Locate each line of the data below that contains the string "agent", matching case exactly, and copy those lines.

— begin RECORDS FOR THE TASK —

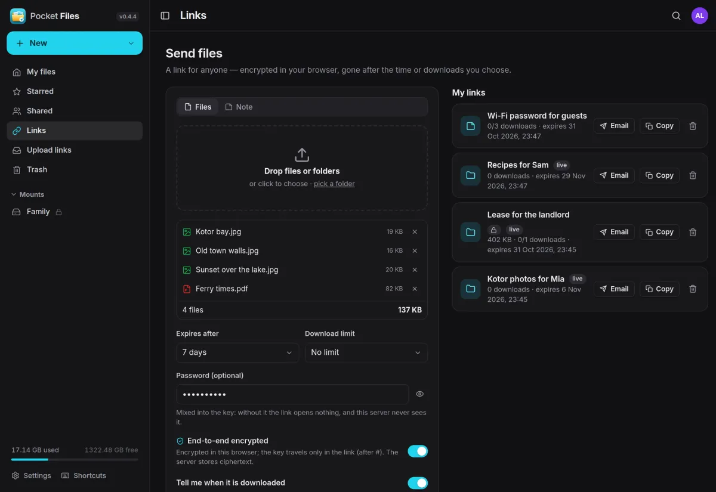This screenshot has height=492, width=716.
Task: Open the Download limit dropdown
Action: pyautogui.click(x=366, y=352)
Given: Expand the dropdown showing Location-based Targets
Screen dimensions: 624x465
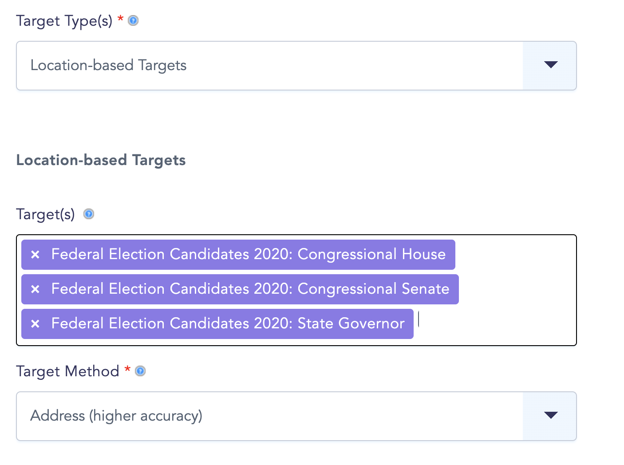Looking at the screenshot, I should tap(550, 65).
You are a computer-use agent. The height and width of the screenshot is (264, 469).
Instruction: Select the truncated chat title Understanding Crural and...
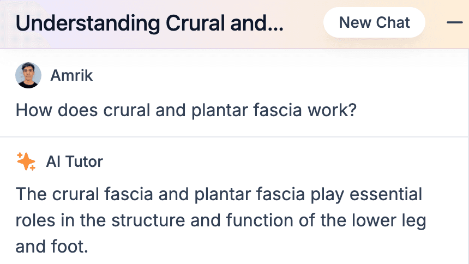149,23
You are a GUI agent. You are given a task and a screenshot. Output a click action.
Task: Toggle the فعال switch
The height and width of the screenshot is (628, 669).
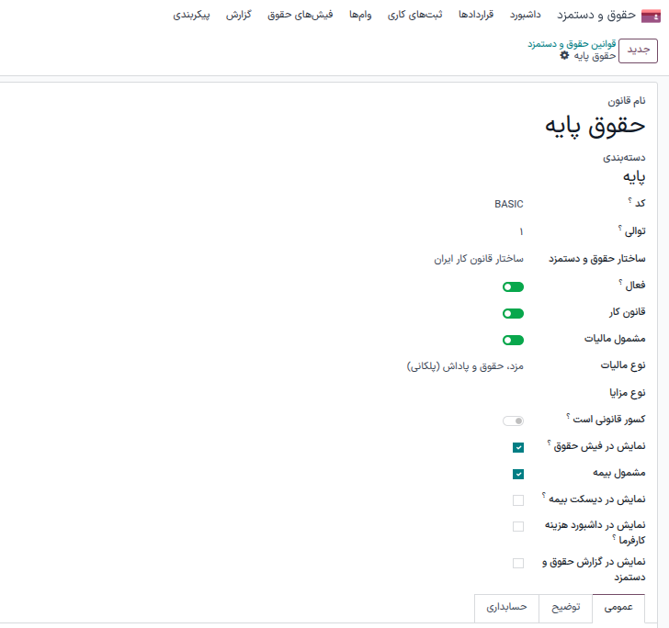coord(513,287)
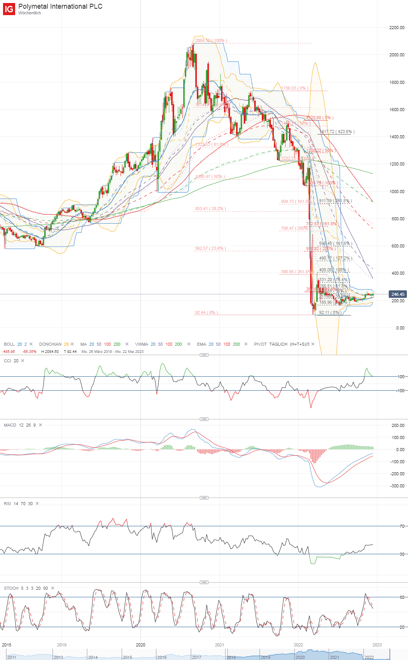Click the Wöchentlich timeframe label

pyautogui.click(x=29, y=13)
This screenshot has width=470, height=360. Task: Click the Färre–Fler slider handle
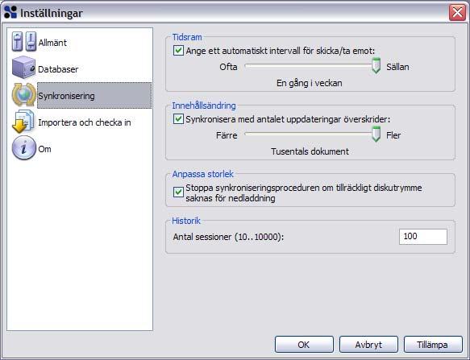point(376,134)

— end RECORDS FOR THE TASK —

§ **OUTPUT**
You are a computer-use agent. The height and width of the screenshot is (264, 469).
You are a GUI agent. You are given a task and a screenshot. Output a click action.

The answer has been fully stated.